About this task:
Report every line of the data where the string "will" appears.

*** Data section

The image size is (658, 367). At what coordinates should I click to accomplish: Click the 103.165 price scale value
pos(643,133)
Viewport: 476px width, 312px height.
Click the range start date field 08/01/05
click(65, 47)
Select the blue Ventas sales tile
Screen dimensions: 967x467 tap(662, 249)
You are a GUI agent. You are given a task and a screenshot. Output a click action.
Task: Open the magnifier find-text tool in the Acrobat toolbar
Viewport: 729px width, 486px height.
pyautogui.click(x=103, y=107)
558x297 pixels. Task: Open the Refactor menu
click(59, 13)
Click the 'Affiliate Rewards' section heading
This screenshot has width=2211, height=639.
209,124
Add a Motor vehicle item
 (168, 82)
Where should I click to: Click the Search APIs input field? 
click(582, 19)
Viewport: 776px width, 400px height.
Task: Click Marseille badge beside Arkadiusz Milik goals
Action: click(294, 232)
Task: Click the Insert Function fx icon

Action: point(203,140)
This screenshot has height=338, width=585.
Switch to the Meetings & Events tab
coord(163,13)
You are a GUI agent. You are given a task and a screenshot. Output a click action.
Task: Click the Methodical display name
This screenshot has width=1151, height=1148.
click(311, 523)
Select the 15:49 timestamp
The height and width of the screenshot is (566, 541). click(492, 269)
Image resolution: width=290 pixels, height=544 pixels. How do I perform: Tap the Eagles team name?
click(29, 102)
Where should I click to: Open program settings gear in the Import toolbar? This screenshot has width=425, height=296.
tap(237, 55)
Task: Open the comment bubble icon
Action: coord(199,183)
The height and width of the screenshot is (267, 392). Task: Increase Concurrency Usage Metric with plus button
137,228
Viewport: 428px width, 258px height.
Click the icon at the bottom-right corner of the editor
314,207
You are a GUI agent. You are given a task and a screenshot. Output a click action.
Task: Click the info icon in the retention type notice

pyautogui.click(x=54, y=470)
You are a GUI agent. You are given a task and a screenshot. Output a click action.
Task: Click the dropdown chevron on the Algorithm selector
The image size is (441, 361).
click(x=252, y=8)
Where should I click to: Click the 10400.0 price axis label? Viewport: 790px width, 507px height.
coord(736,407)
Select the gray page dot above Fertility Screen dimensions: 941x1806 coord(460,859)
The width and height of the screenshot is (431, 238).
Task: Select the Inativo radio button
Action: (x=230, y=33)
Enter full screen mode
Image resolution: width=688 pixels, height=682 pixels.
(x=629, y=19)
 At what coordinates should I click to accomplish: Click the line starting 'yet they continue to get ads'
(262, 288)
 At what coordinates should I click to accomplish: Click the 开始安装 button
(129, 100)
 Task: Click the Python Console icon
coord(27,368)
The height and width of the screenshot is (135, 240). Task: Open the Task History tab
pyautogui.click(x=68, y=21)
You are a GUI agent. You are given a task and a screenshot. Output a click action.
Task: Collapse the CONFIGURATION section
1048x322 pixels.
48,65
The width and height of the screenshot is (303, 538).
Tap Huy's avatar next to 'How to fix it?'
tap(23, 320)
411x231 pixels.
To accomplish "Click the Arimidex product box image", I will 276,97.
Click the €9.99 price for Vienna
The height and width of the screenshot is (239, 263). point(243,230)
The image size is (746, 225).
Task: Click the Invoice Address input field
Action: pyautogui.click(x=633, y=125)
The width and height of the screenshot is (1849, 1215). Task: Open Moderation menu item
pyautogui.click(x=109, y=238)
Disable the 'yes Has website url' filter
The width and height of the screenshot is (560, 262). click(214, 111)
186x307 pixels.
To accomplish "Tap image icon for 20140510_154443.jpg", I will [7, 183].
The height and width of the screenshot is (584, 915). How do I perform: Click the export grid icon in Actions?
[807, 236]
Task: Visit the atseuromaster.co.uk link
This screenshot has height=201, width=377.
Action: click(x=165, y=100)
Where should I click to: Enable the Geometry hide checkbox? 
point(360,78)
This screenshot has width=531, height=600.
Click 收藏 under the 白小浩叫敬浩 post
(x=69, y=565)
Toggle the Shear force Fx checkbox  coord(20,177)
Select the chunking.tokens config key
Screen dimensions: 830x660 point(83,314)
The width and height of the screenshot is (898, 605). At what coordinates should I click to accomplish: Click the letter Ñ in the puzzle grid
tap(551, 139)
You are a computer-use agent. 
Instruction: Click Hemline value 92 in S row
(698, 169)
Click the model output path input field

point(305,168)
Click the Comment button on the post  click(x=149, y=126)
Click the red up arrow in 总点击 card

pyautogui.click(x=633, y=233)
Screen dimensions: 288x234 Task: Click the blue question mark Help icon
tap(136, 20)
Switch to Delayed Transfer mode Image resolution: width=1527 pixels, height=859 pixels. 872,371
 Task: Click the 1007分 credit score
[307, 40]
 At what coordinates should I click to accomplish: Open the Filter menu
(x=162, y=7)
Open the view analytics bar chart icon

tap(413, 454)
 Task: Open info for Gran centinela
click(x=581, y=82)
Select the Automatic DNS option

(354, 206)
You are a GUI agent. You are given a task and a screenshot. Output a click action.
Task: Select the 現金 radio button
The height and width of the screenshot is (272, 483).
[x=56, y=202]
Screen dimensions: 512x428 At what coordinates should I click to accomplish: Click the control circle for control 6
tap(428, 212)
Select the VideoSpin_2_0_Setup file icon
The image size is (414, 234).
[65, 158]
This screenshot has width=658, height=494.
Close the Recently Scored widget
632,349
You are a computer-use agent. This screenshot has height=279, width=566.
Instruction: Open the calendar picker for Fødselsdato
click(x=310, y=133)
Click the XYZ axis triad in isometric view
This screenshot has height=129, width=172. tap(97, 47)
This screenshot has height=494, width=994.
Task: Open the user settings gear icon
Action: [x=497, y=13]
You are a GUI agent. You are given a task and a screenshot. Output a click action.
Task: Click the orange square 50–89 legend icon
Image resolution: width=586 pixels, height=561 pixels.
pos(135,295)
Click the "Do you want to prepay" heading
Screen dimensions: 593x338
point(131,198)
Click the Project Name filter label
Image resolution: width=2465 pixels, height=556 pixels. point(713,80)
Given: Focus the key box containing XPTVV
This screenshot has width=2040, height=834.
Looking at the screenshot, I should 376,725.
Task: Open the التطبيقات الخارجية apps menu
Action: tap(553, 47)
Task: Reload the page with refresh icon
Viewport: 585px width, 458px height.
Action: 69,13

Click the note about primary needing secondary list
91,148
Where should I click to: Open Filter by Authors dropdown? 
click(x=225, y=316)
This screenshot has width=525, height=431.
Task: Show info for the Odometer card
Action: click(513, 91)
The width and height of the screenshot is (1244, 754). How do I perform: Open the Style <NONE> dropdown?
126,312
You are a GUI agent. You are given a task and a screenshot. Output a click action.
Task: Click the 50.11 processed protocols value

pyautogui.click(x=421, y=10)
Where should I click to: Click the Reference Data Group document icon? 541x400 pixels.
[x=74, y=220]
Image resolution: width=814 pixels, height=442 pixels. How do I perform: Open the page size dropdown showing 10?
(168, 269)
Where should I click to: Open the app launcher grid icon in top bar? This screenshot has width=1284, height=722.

******

Completed exercise:
To accomplish "Click the Arimidex product box image", I will 276,97.
To accomplish "Tap image icon for 20140510_154443.jpg", I will [7, 183].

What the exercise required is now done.